Page text =>
AIGC integration into the business – assessing costs, prices, values and ‘productivity’

Over the last few months probably millions of words have been written about the impact of ChatGPT and other AIGC applications are going to have on the way we work. Every conceivable issue has been considered and argued over except one……Read on.

When Google started up operations in September 1998 Carl Shapiro and Hal Varian, both at the University of California, Berkeley, were waiting for their book Information Rules: A Strategic Guide to the Network Economy to be published by Harvard University Press in October. This was not only the first book to consider the dynamics of the information economy but also the last. There has been no book since with a similar scope despite the impact that information products and services have had on the global economy. You would be excused for saying that this book was pre-Google and pre-WWW but the insights they offer are still relevant today. Sadly, the book is no longer in print. At the core of the book was a discussion about the interrelationships between costs, prices and perceived (by the customer) values.

Jump forward to 2023, and not a word about AIGC costs, prices and perceived values!

As Yejin Choi recently pointed out in her superb TED lecture the scale of computation for LLMs is such that currently only a few tech companies can make the resources available. Water consumption alone is very significant at a time when the conservation of natural resources is a major concern. Sunyan has published a background paper on the costs of LLM creation and management which does suggest that costs will be coming down but will prices follow? OpenAI publishes a tariffs data sheet but translating that into enterprise budget format is very challenging. Things get much more complicated when you start to consider the use of AIGC applications inside the enterprise, perhaps embedded into existing applications.

Enterprise search pricing models are complex enough without adding in AIGC. The license fees are usually only a relatively small element of the cost compared with the ‘per query’ charges. It is unclear at present what the basis of the transaction charges will be – per prompt, per text download, per application (e.g. summarization versus machine translation versus information discovery) and then there is the periodic cost of updating of the LLM database. If the AIGC application is integrated under license into the ‘search desktop’ along with one or more search applications the transaction charges may not align with the enterprise search license structure.  .

However, the technical costs may well be relatively light compared to the disruption costs and training costs you will have to accommodate. Getting the value out of AIGC is going to require a substantial rethink on process management (have you ever tried to reconfigure a BPM/PM application?), certainly a hit on productivity and a considerable amount of cross-the-enterprise training. Reading a recent analysis from the US Federal Trade Commission will give you a hint of the work that lies ahead.

The bottom line is how you are going to present the ‘value’ element into the investment plan for the business. This is where we come to three ‘productivity’ challenges.

  • How does your organisation measure ‘productivity’ in a knowledge worker environment where the knowledge in a single email may be of more value to the business than a 200pp report?
  • How far back do you have records of these measurements at an appropriate level of granularity to be able to show demonstrable improvements through the implementation of AIGC applications?
  • Will your business case be that with the improvements in productivity (assuming you are able to definitively measure them) your organisation can increase its output and revenue or that you will be able to reduce your headcount and thereby your reduce your costs?

At present all the proposed benefits of AIGC take no account of the bottom line of the supplier or the user, a somewhat artificial situation which is going to have to change. There is no free lunch!

Your instructions =>
Answer these questions from the article on AIGC costs:
1. Which publisher was due to release Information Rules?
2. Who gave the TED lecture on the scale of computation for LLMs?
3. In enterprise search pricing, what is usually only a relatively small element of the cost compared with the 'per query' charges?
The records that follow are separate material with no connection to the article on AIGC costs.

The data =>
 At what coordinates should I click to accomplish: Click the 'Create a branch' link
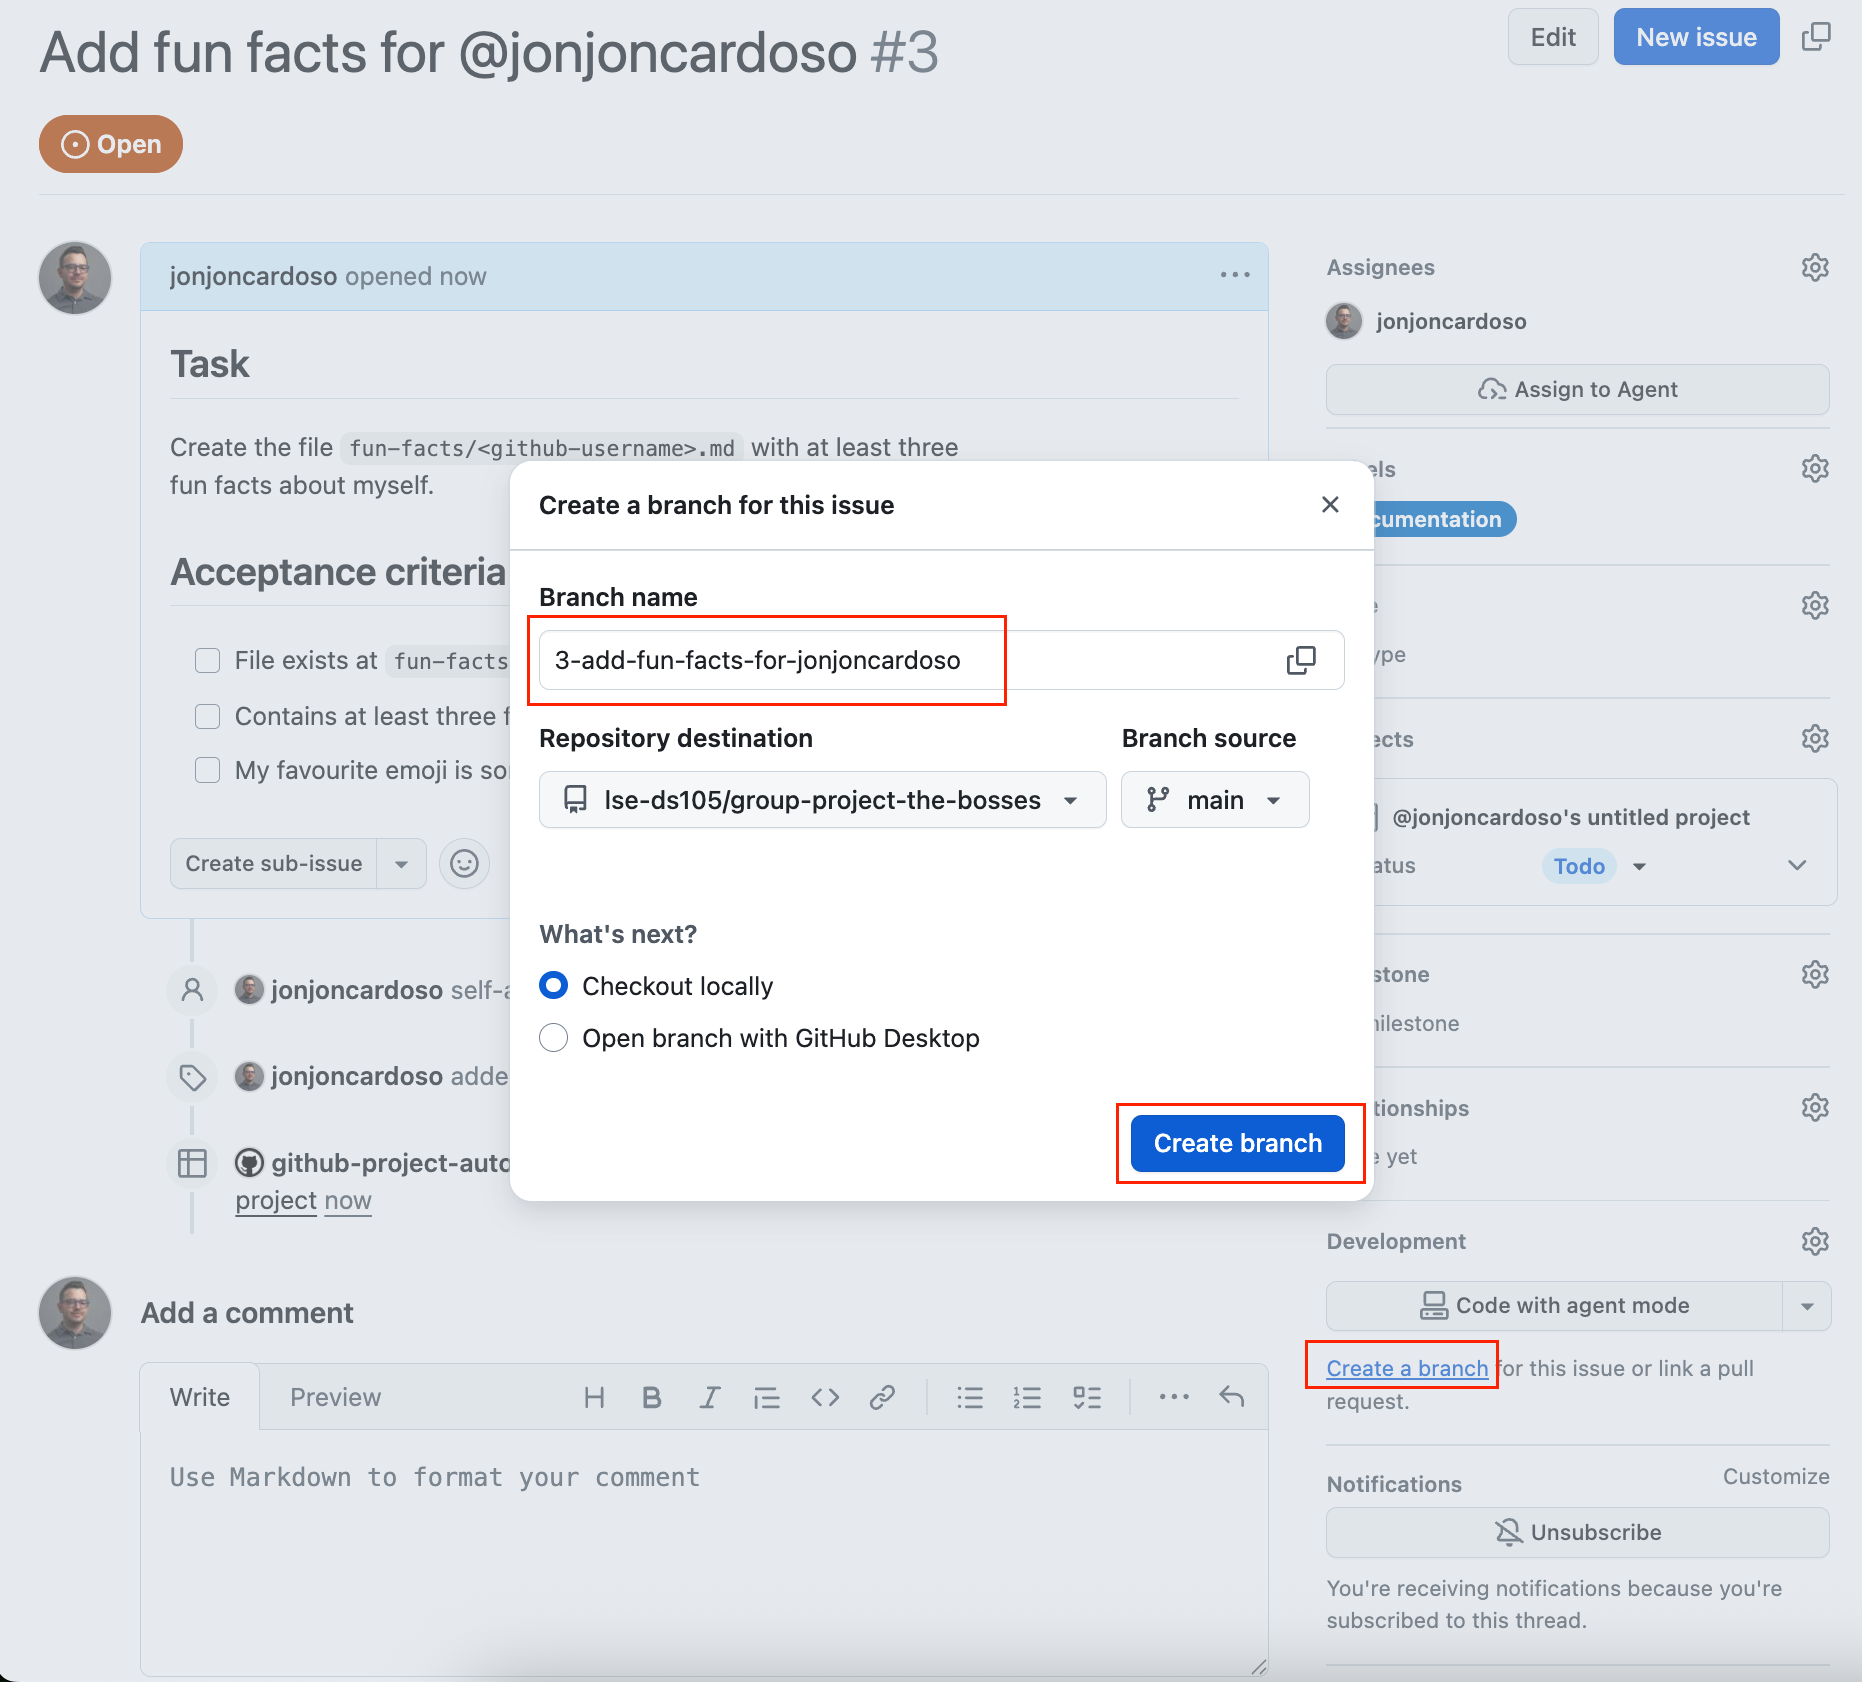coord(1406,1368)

---

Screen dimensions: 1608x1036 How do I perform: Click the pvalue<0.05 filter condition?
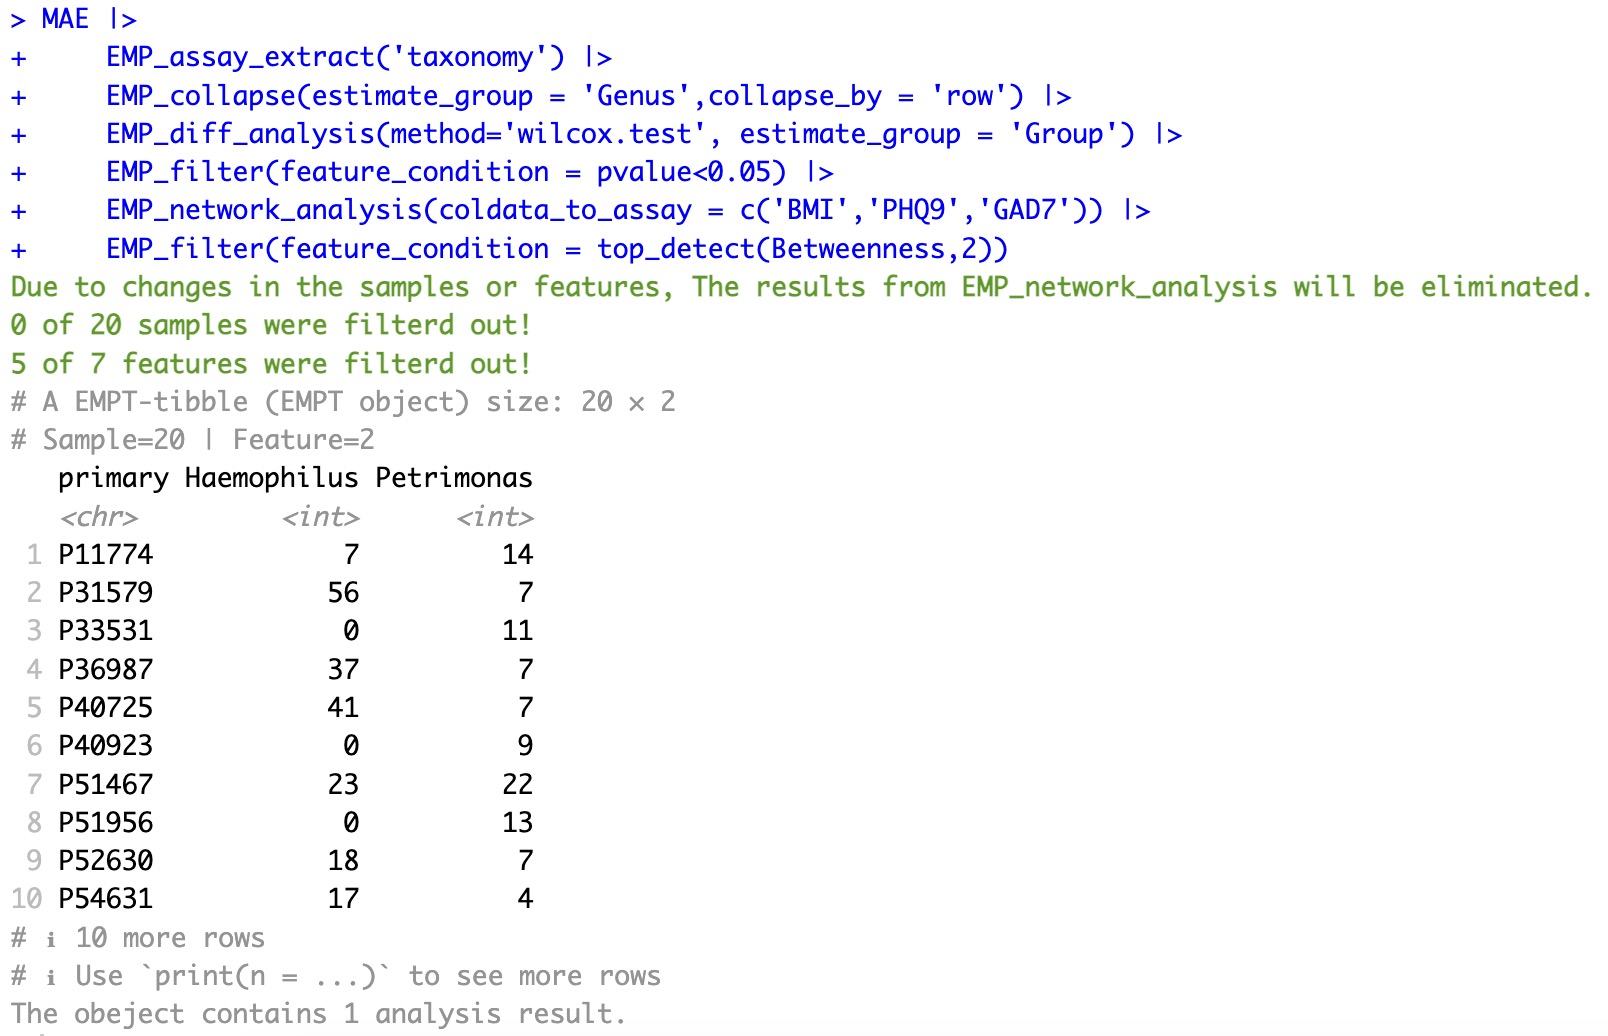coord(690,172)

Result of the exercise =>
1. Harvard University Press
2. Yejin Choi
3. The license fees